A member of the American Society of Composers, Authors and Publishers, Foster was honored on its 2006 Jazz Wall of Fame. Also recognized by the National Association of Recording Arts and Sciences, he was nominated for a Grammy Award in 1984 and won twice for his arrangements in 1987 for Diane Schur and the Count Basie Orchestra and again in 1991 for George Benson and the Count Basie Orchestra.
Foster produced soundtracks for Woody Allen’s “Hannah and Her Sisters,” Jerry Lewis’ “The Errand Boy” and Spike Lee’s “Mo’ Better Blues.” In 2002, he was named a National Endowment for the Arts Jazz Master. Foster’s music and papers will be archived at Duke University in Raleigh, N.C.
Frank “Fos” Foster was best known as a tenor saxophonist and composer-arranger with the Count Basie Orchestra from 1953-1964. “Fos’ pride and joy were his own New York-based bands, the 10-piece Swing Plus and the 16-piece the Loud Minority,” said Cecilia Foster, his wife of 50 years.
The service is open to the public and will be officiated by Abyssinian’s pastor, the Rev. Dr. Calvin O. Butts III.
Memorial donations can be made to the Jazz Foundation of America, 322 W. 48th St., 6th floor, New York, NY 10036.
A few years before gentrification took over Harlem, saxophonist Bill Saxton turned his Harlem brownstone parlor into a cozy little jazz spot called Bill’s Place at 148 W. 133rd St.
On Sept. 23, Saxton’s Harlem All-Stars, featuring pianist Theo Hill, bassist Dave Jackson and drummer Jason Brown, will celebrate the music and birthdays of Frank Foster, John Coltrane and Ray Charles.
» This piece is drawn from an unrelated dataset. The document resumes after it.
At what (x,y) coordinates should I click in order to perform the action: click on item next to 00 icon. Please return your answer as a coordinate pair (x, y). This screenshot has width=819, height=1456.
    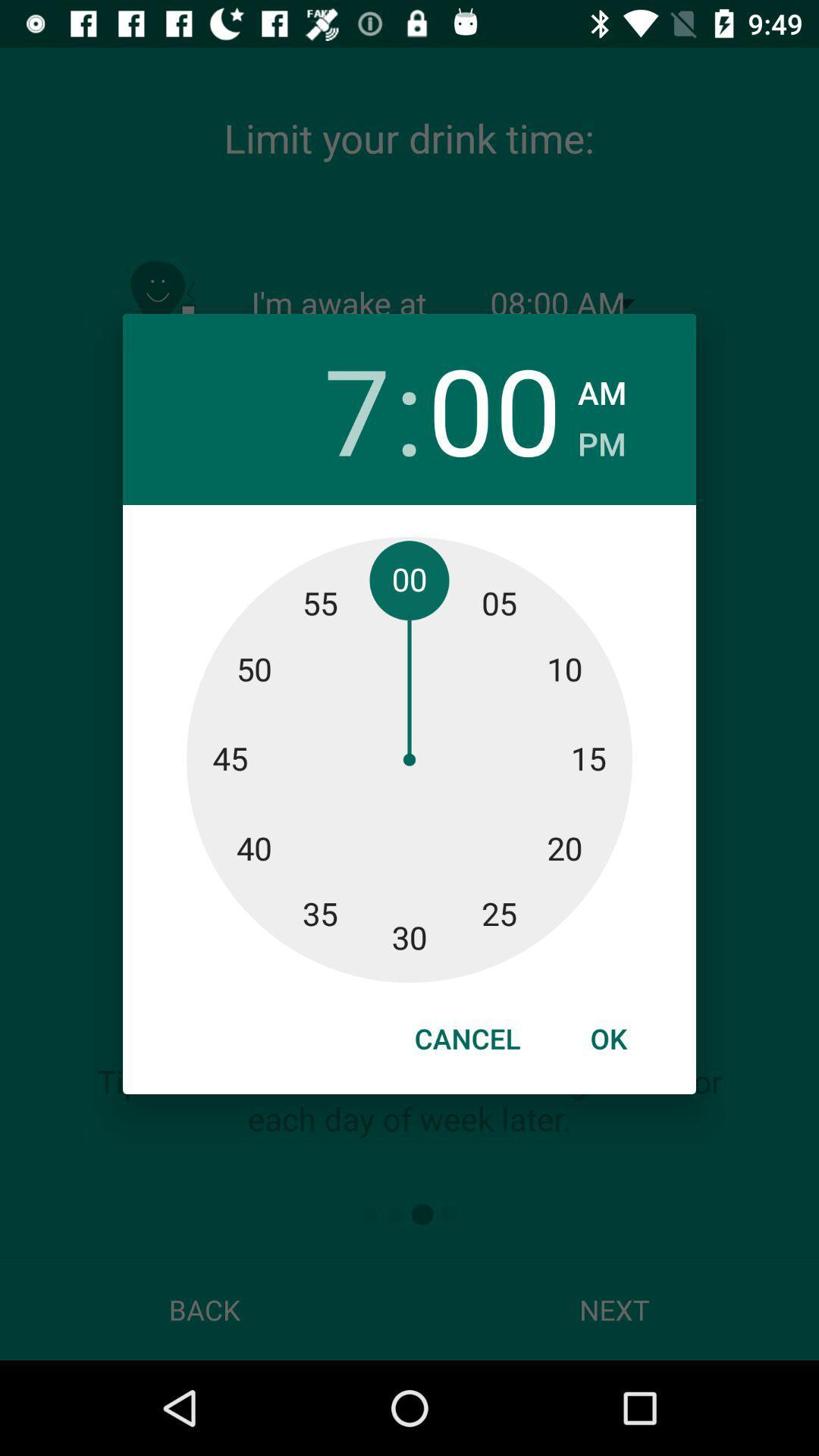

The group will swing through two sets at 9 and 11 p.m. Admission is $20 per person. Feel free to bring your own brown bag.
“I really wanted to celebrate the birthdays of our influential jazz musicians, especially Frank Foster. He and I had a special relationship; he was like a father to me,” said Saxton. “I played in his band for many years and took individual lessons; he really helped me along the way. Frank encouraged me to open this place. I was honored to be his student and friend for 40 years.”
During the Prohibition Era, the block of 133rd Street was lined with so many clubs like the Nest, Mexico’s and Tillie’s Place that it was called “Swing Street.” Willie “The Lion” Smith led one of the house bands, and the young singer who often sat in was Billie Holiday.
Thanks to Bill’s Place, 133rd Street is swinging again-a mix of Harlem’s past with jazz for now.
WBGO-FM Jazz88 radio’s annual September Fund Drive really hits home this year-even casual listeners may feel an obligation to donate.
This current campaign is raising money not only for operating costs, but funds will also go towards a new antenna and transmitter. This means no more noise, no more static! The transmitter will be located in Manhattan high in the sky on the 50th floor in the midst of Times Square as opposed to its current low spot in Newark, N.J.
Can you imagine turning on WBGO and not hearing all that noise? Their goal is to have the new transmitter up by year’s end. At last, no more walking around the house with antenna in hand trying to find a good spot. That is really annoying. And you usually end up playing a CD or watching television.
This new transmitter sounds like it might be powerful enough to listen to while you are driving down I-95 South going through southern Jersey. The reception might even last into Philadelphia-WOW.
The WBGO-FM (88.3) fund drive for better reception-need I say more?